How to complete this task: Locate the word "Conditions" in the material, then show every line that holds it.

[Data for review — start]

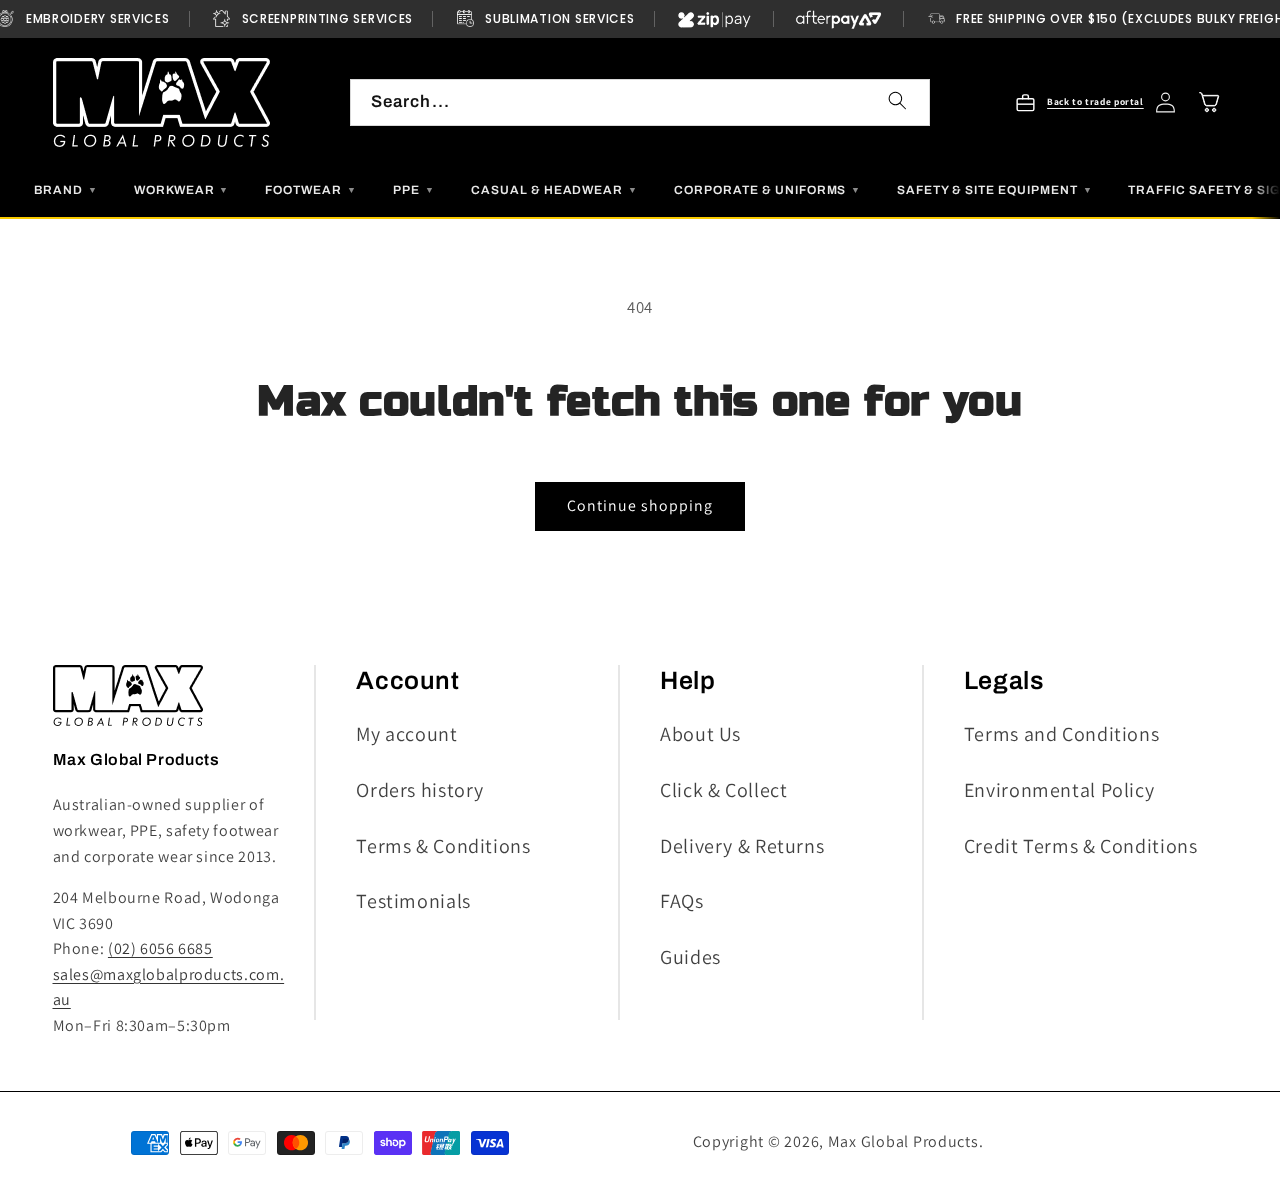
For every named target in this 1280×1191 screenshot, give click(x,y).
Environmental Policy (1059, 790)
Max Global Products (903, 1141)
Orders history (420, 790)
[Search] (897, 101)
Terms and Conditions (1062, 734)
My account (406, 734)
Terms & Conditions (443, 846)
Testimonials (413, 901)
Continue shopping (640, 505)
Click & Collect (723, 790)
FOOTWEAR (311, 190)
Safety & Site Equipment (994, 190)
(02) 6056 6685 (160, 948)
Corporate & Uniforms (767, 190)
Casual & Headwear (554, 190)
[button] (1210, 102)
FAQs (682, 901)
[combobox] (640, 102)
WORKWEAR (182, 190)
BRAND (66, 190)
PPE (414, 190)
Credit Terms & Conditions (1081, 846)
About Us (700, 734)
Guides (690, 957)
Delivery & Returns (742, 846)
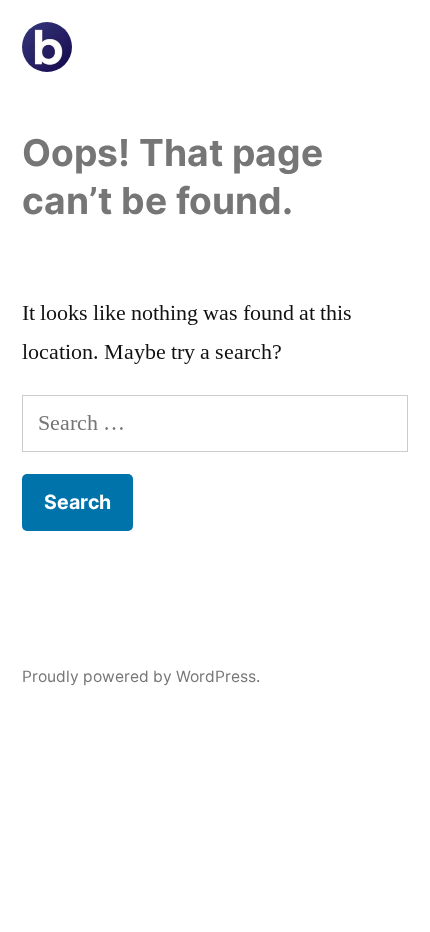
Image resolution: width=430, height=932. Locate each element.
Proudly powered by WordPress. (141, 676)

[Data for review — finish]

Exercise answer:
Terms and Conditions (1062, 734)
Terms & Conditions (443, 846)
Credit Terms & Conditions (1081, 846)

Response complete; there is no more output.